Aim of the exercise –
The answer must be every line from the entries below that contains "agent".

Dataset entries
___

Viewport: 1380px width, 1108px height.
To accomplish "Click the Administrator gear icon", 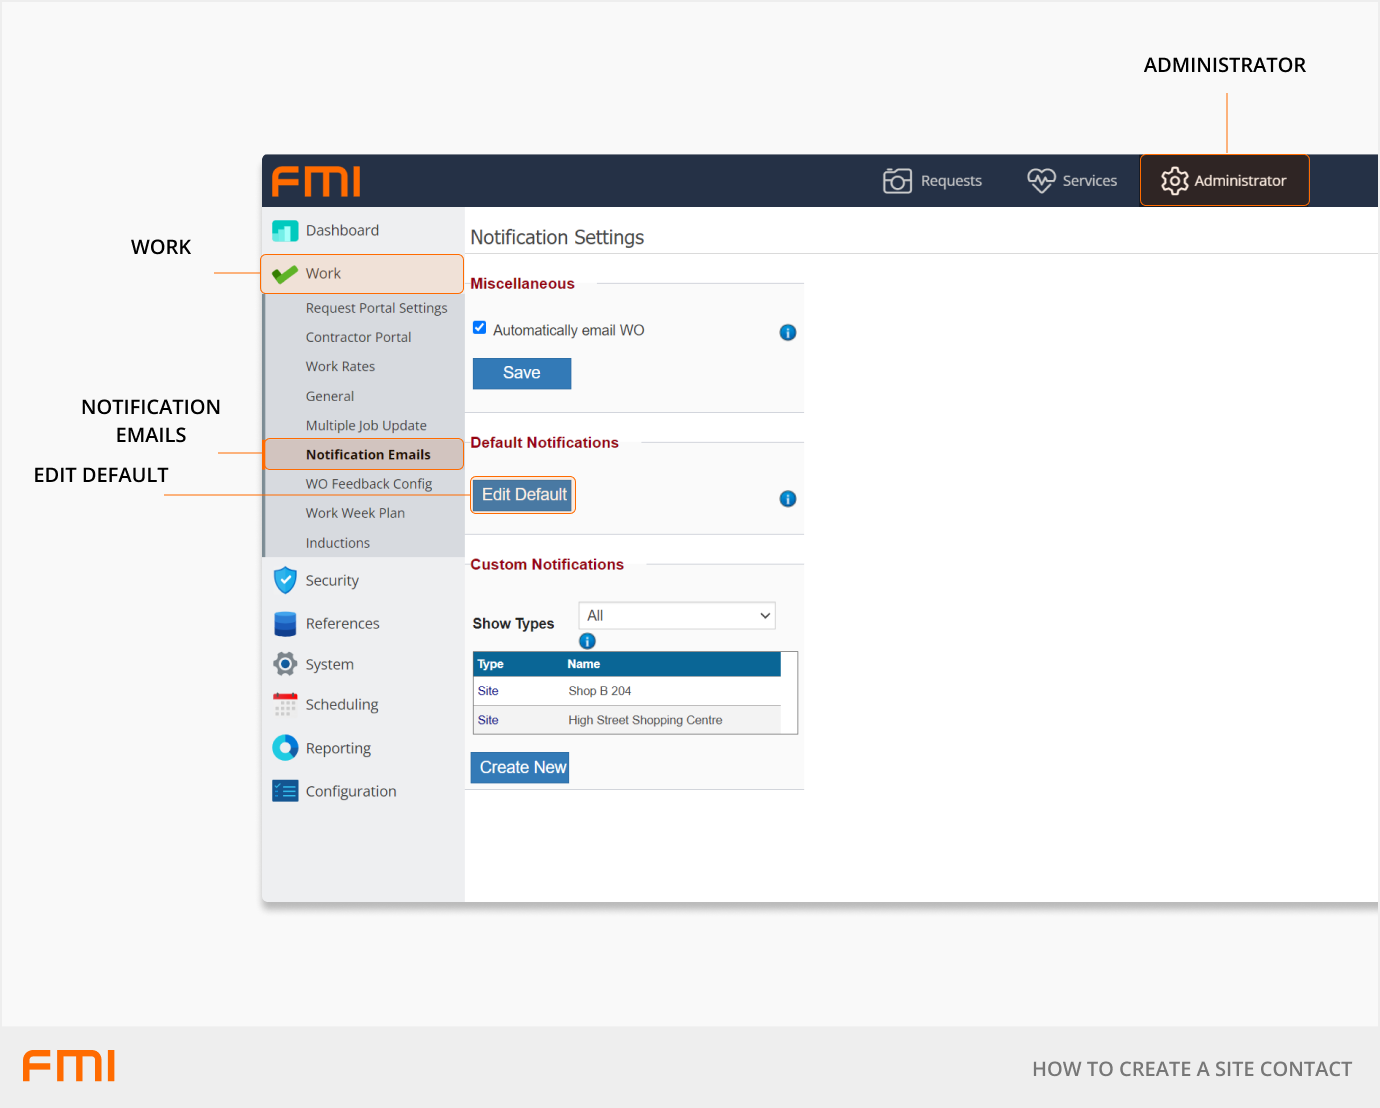I will [1174, 181].
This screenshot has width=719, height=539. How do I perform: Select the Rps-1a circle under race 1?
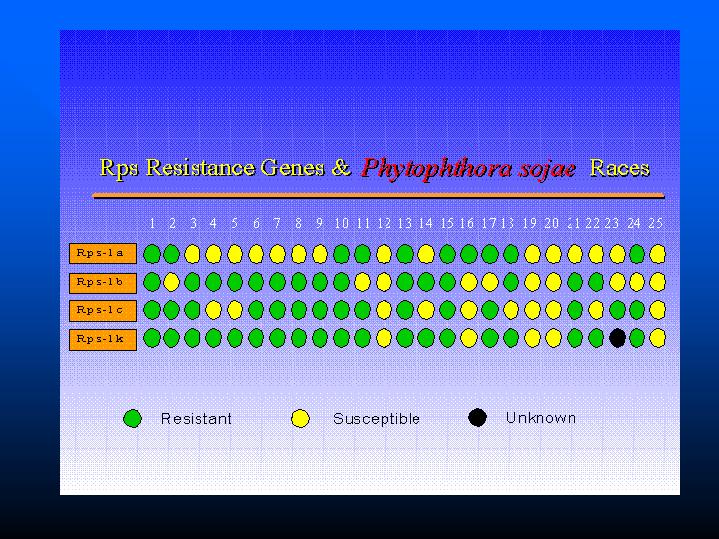(151, 254)
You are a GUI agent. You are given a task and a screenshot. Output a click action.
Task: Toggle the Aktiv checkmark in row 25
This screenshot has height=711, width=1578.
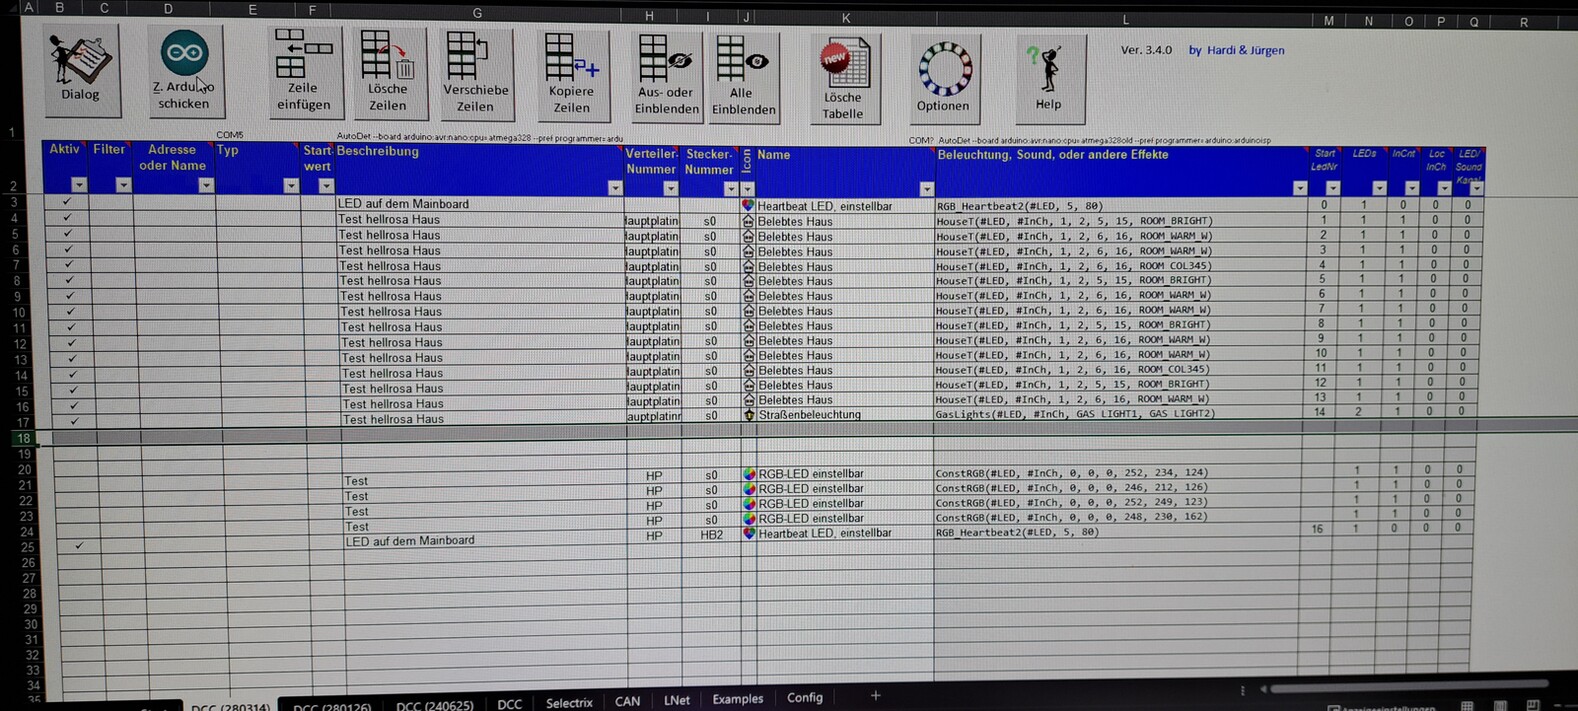coord(79,546)
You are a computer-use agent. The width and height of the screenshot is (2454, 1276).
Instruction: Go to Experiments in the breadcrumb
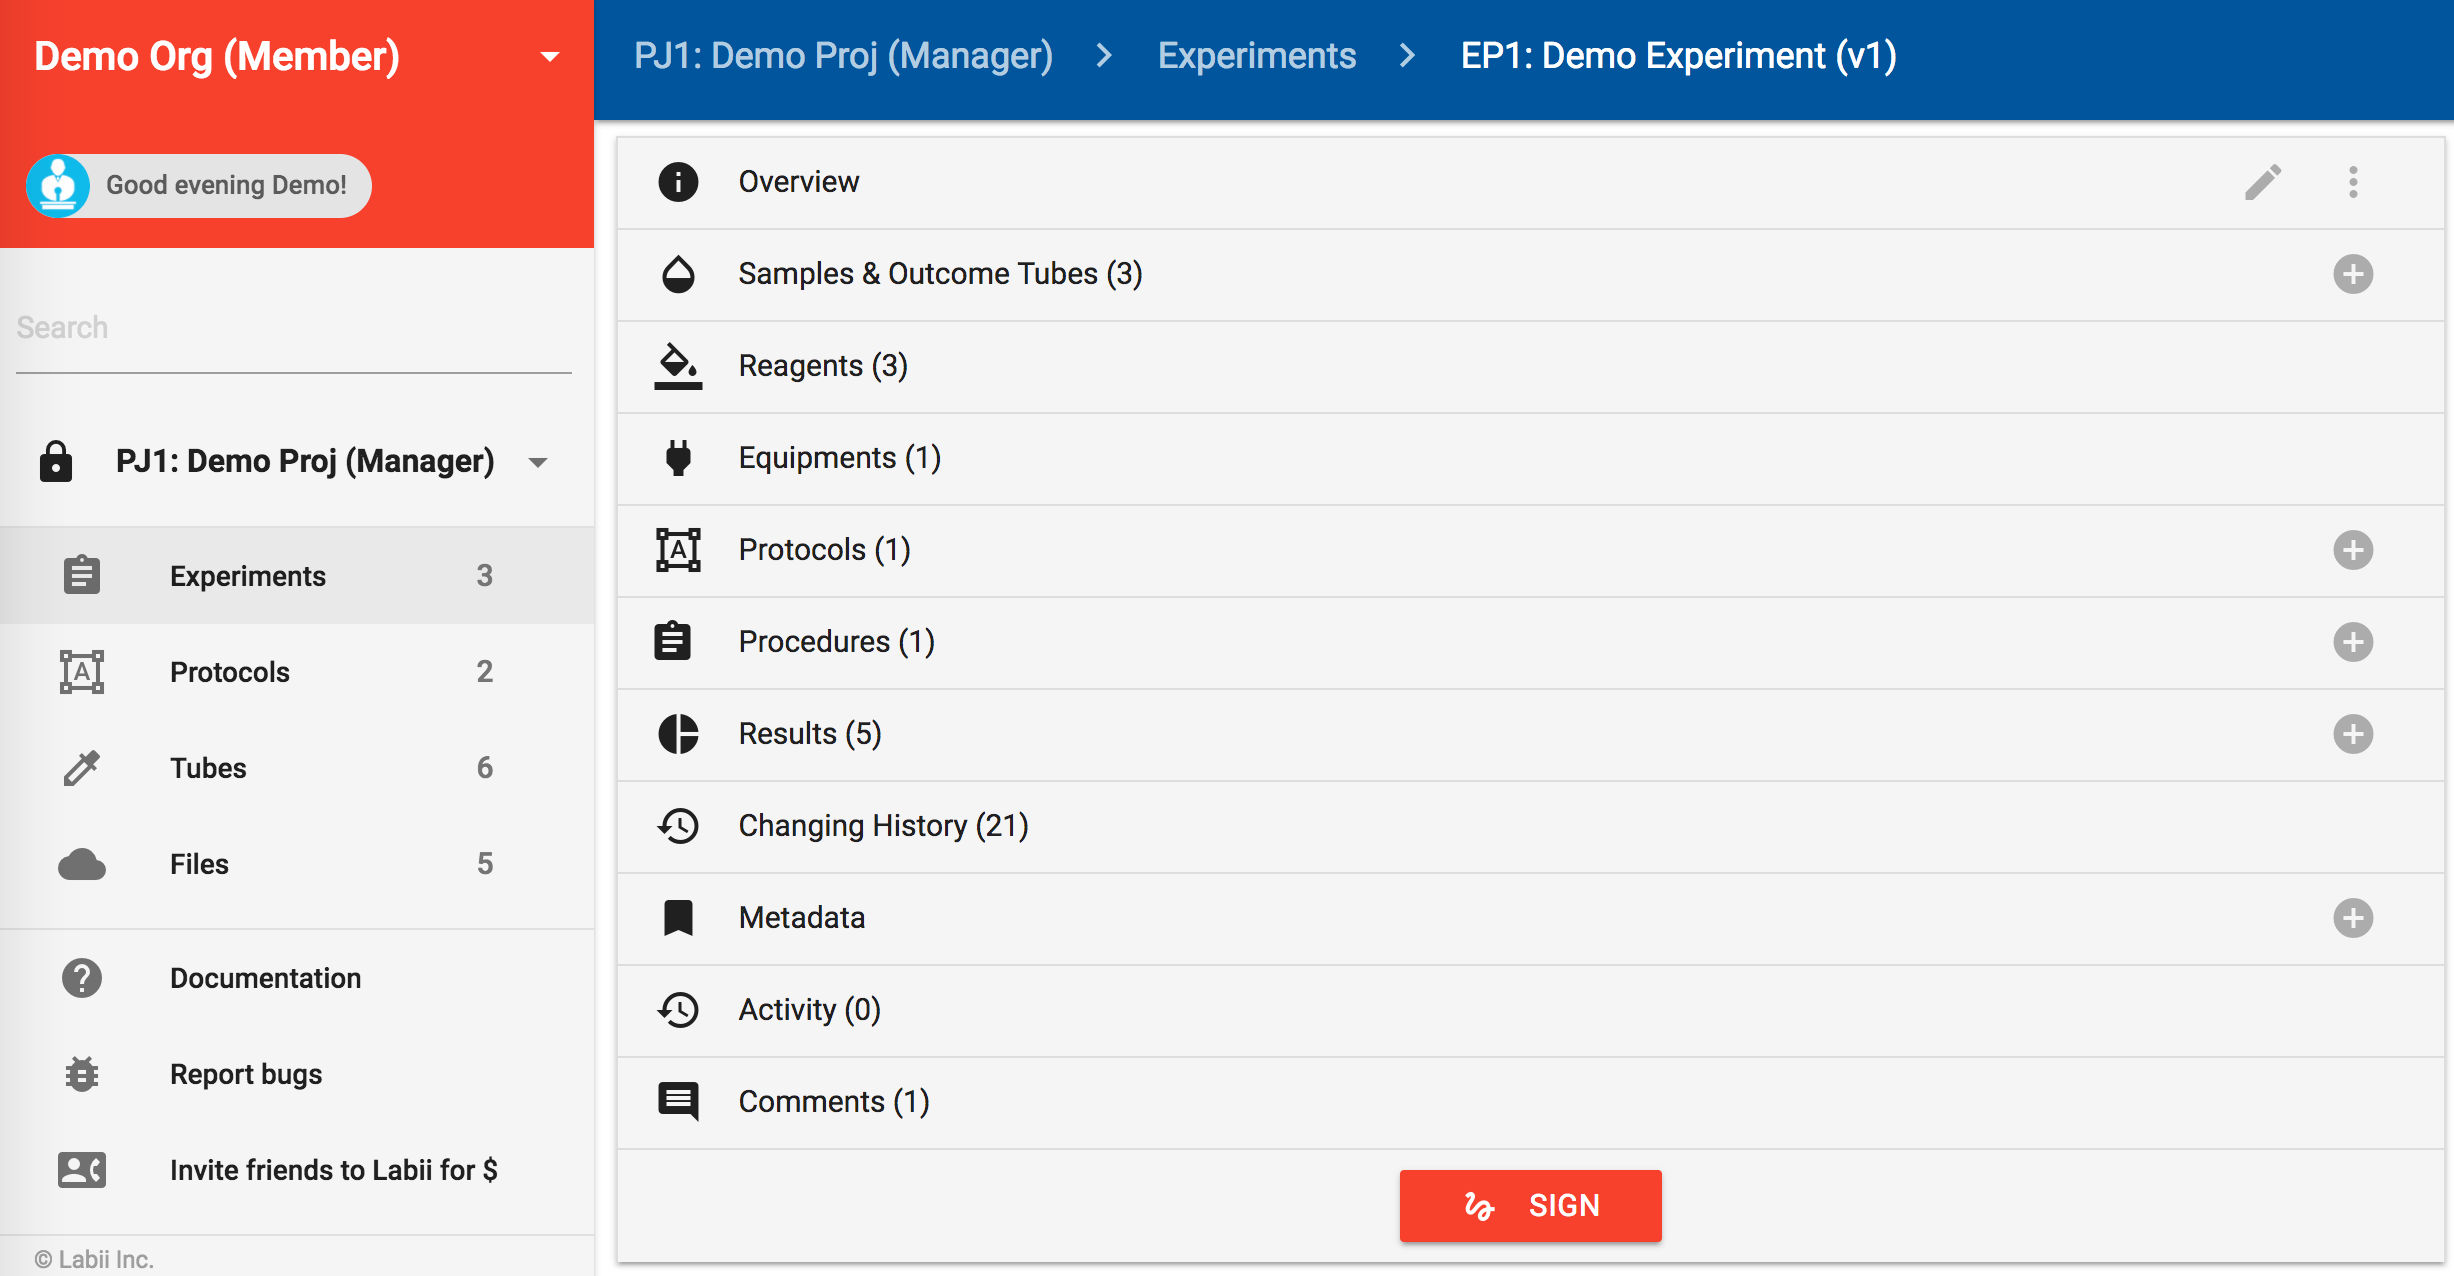[1256, 56]
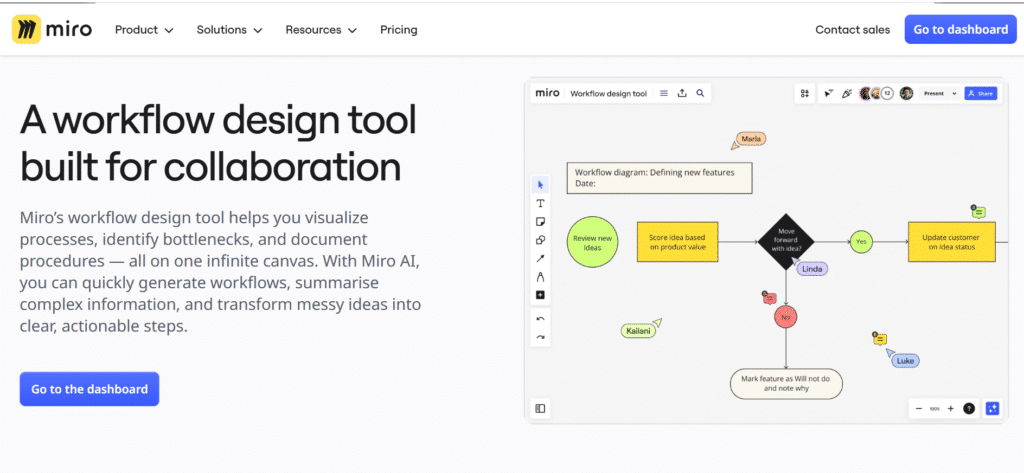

___

Answer –
You are a GUI agent. You are given a task and a screenshot. Output a click action.
You are a computer-use agent. The width and height of the screenshot is (2454, 1276).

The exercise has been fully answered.